Today is 60 years since the death of Joseph Stalin. How do we know this? Well, it’s on the front page of the BBC, there’s an article in the Telegraph, Reuters, the Atlantic and pretty much everywhere else. Except Russia itself, that is, where the event hardly attracted any attention whatsoever.
It was not on the front page of any of the major papers, from the populist tabloid Komsomolskaya Pravda to the liberal Gazeta.ru to the opposition Novaya Gazeta. At best, it was a story tucked away in the margins, overshadowed by the arrests in the Bolshoi acid scandal and Russia’s tougher stance on North Korea.
Many of the stories in the western press follow this familiar template: Stalin continues to live on in Russia, his legacy egged on by the authoritarian Putin.
A representative passage from Reuters:
“Support for Stalin has risen in Russia since the collapse of the Soviet Union in 1991 gutted the social safety net, damaged national pride and left many Russians longing for the perceived order and stability of the Communist era.”
Most “commemorative” articles are lazy journalism: just recycle old material from previous anniversaries, and you’re golden. But the latest crop of Stalin pieces is particularly bad.
Perhaps out of wishful thinking or the belief held by many casual observers of Russia that Putin’s government must obviously go hand in hand with an insidious Stalinism, most of these articles ignored an interesting development: Support for Stalin may have risen since 1991, but it has actually fallen during Putin’s reign.

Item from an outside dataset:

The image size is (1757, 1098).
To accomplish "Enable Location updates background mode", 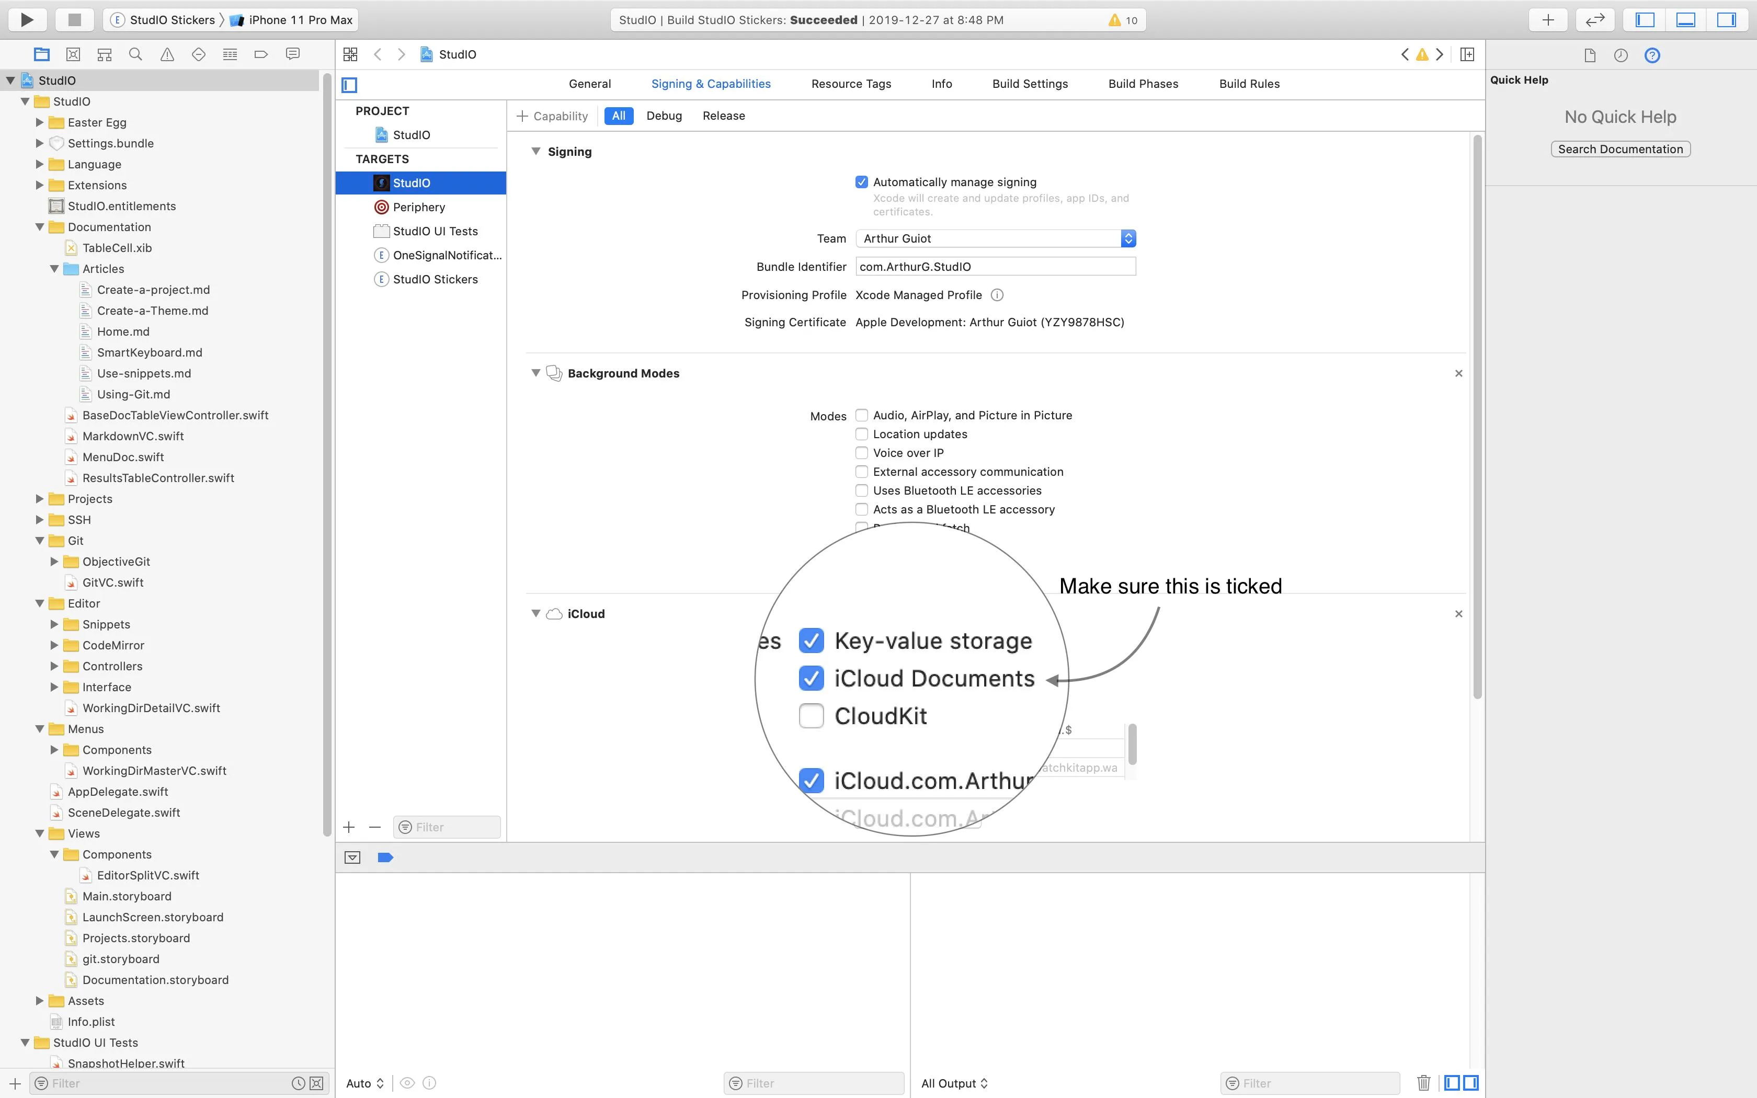I will pyautogui.click(x=862, y=434).
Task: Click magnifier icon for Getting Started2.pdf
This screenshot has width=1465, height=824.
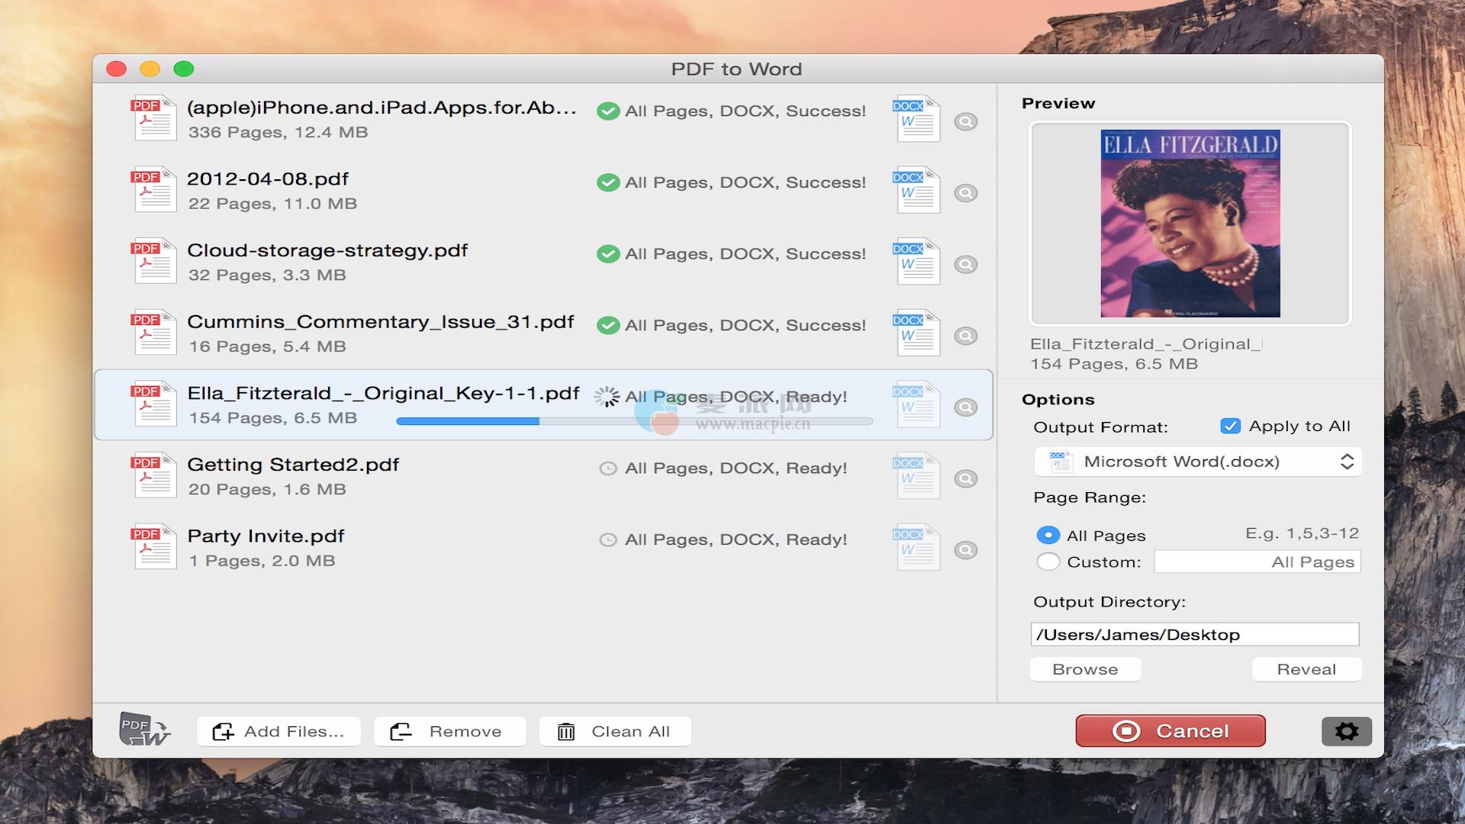Action: click(966, 478)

According to yesterday’s poll by the Levada Centre, the fraction of people who believed that Stalin was “undoubtedly positive” halved from 18 percent in 2003 to nine percent today. Half of Russians continue to harbor more or less positive attitudes to Stalin, but the cooling of the love is noteworthy.
What’s more, the poll also contradicts another widespread notion: That seemingly pro-Stalin stunts by the government, such as the plan to rename Volgograd back to Stalingrad, have served to rehabilitate the dictator. Nearly half of respondents called the renaming an attempt to whitewash Stalin’s repressions and detract the public from corruption scandals and other pressing concerns.

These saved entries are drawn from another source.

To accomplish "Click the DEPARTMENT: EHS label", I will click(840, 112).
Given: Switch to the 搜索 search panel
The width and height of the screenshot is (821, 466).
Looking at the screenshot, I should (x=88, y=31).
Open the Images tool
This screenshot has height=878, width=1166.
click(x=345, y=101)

But mostly, Stalin these days elicits a shrug. Young Russians I have spoken to just don’t care about him; for them, the entire USSR belongs to some prehistoric period. As a Georgian woman was quoted in the Stalinist-trawling BBC article as saying:
“Young people don’t like Stalin, of course [because] our young people are not interested in history.”
Perhaps the only people clinging to Stalin’s legacy are Western journalists, devoted to the idea that the mustachioed murderer’s ghost still haunts Putin’s Russia when in fact, he’s long become irrelevant.